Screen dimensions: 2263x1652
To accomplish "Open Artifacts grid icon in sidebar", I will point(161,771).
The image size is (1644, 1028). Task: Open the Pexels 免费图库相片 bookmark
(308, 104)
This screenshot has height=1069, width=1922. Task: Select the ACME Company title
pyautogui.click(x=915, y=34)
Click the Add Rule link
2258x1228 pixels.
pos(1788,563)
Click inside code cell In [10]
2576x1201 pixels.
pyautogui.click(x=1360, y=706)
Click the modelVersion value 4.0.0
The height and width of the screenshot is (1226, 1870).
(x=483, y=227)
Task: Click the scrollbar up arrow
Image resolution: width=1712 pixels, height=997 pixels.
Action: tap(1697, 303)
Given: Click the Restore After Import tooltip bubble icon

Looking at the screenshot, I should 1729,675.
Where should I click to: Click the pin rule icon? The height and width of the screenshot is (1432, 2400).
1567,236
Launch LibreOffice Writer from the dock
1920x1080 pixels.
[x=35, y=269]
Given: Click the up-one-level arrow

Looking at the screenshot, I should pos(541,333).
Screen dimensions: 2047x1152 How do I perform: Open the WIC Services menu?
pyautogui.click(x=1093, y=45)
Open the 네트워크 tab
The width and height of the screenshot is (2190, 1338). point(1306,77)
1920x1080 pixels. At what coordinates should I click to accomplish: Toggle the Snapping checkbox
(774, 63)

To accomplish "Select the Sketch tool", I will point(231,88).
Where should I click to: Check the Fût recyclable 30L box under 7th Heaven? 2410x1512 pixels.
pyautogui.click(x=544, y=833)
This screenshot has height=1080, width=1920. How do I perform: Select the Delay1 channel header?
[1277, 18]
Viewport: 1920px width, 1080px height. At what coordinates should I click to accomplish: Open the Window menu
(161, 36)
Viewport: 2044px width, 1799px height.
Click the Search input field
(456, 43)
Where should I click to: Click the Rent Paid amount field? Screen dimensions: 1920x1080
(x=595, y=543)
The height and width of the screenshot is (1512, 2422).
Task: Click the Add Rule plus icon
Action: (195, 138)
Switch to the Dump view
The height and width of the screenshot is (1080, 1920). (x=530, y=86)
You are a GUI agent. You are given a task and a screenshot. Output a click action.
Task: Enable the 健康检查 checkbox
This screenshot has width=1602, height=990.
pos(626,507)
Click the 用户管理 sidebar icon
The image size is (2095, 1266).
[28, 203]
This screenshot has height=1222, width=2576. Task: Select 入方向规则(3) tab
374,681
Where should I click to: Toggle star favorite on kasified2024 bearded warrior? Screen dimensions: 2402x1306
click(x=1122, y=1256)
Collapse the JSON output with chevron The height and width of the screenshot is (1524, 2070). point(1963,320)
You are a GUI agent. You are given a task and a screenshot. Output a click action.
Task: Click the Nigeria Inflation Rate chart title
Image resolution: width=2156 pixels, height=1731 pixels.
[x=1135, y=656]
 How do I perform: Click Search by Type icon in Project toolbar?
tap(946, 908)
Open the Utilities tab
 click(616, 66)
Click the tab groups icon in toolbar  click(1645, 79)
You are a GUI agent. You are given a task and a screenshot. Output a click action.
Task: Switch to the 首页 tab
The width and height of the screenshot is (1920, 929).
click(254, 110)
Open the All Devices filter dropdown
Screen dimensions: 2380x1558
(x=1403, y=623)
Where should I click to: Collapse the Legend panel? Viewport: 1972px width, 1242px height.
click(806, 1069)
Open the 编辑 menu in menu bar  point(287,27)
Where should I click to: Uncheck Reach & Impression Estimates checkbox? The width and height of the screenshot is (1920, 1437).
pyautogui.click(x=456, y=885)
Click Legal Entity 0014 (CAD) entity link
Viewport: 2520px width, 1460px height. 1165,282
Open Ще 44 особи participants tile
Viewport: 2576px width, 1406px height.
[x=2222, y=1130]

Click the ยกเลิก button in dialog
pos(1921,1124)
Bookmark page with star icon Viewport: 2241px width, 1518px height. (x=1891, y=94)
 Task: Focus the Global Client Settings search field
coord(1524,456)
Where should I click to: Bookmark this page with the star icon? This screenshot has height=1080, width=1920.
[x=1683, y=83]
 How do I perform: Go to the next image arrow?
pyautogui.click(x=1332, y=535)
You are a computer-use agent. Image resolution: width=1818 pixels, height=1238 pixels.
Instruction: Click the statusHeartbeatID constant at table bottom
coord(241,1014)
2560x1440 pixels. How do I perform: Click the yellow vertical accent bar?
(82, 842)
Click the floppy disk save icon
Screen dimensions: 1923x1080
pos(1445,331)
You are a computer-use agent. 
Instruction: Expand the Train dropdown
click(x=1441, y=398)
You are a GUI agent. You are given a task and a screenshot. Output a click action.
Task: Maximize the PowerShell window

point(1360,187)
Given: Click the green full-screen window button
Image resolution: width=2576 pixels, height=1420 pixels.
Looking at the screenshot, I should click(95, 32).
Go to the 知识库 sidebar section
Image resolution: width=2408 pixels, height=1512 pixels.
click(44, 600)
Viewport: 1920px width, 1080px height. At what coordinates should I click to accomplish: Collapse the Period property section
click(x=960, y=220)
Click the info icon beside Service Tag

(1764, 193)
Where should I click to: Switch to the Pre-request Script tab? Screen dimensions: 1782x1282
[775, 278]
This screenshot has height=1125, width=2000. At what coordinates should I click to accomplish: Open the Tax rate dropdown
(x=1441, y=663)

- - - -

Count the lines above that contain the word "will". Give only the number.

2